Sargassum species are cultivated and cleaned for use as an herbal remedy. Many Chinese herbalists prescribe powdered Sargassum—either the species S. pallidum, or more rarely, hijiki, S. fusiforme—in doses of 0.5 grams dissolved in warm water and drunk as a tea. It is called 海藻 (hǎizǎo) in traditional Chinese medicine, where it is used to resolve "heat phlegm".

Sargassum (F. Sargassaceae) is an important seaweed excessively distributed in tropical and subtropical regions. Different species of Sargassum have folk applications in human nutrition and are considered a rich source of vitamins, carotenoids, proteins, and minerals. Many bioactive chemical compounds that are classified as terpenoids, sterols, sulfated polysaccharides, polyphenols, sargaquinoic acids, sargachromanol, and pheophytin were isolated from different Sargassum species. These isolated compounds and/or extracts exhibit diverse biological activities, including analgesic, anti-inflammatory, antioxidant, neuroprotective, anti-microbial, anti-tumor, fibrinolytic, immune-modulatory, anticoagulant, hepatoprotective, and anti-viral activities.

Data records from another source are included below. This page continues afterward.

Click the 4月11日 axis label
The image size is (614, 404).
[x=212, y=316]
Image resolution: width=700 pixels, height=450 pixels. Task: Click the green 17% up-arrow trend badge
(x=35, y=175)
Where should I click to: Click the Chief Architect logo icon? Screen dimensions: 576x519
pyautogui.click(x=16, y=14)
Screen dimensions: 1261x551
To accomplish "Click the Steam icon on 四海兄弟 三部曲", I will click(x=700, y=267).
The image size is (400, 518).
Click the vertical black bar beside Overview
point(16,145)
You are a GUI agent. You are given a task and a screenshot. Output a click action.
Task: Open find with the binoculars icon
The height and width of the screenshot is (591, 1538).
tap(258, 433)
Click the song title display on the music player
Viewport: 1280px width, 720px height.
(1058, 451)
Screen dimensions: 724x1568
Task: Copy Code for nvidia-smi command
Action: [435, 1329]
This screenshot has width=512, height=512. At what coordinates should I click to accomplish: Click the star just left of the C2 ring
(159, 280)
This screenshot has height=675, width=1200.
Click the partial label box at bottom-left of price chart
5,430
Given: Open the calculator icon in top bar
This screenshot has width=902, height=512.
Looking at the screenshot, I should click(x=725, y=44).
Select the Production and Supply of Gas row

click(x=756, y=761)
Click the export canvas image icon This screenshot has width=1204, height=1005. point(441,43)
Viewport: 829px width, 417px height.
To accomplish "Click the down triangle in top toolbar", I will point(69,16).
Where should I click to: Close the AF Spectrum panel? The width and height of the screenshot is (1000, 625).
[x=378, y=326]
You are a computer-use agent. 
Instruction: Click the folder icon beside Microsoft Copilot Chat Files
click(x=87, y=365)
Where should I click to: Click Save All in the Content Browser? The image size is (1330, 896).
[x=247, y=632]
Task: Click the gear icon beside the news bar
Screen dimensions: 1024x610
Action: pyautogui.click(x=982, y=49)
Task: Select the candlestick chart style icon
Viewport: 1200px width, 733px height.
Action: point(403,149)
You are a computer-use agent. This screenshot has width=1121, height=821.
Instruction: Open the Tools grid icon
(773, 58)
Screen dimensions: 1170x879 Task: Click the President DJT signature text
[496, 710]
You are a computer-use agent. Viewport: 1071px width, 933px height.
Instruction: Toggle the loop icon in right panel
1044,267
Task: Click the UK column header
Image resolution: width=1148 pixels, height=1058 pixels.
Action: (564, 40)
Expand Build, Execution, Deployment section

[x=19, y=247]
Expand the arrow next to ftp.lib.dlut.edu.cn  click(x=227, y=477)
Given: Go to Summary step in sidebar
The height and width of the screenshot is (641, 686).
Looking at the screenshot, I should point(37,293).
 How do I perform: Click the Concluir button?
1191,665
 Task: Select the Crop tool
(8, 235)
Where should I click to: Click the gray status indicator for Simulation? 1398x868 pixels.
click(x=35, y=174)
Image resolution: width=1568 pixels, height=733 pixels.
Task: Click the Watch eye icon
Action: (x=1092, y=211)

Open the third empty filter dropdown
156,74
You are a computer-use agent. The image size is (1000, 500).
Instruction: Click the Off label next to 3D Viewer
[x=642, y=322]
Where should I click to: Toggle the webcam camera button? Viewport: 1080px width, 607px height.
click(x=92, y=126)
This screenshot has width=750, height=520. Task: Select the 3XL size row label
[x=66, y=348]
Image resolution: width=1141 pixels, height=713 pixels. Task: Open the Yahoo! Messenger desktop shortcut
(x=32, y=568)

=== Biofuel and energy production ===
Researchers have increasingly explored converting Sargassum biomass into biofuel as a sustainable alternative to fossil fuels. In November 2024, researchers at the University of the West Indies in Barbados successfully powered a car using biogas derived from Sargassum, rum distillery wastewater, and sheep dung, offering a potential solution to the region's invasive seaweed crisis by converting the algae into biofuel. Mexican initiatives are turning Sargassum into "Sargapanel" construction materials (fire-retardant, flexible, and recyclable) and biogas (500 tons yielding 20,000 cubic meters, enough to fuel an average gas station daily). The state of Quintana Roo is developing a Circular Economy Center to scale production and sell carbon credits from Sargassum processing.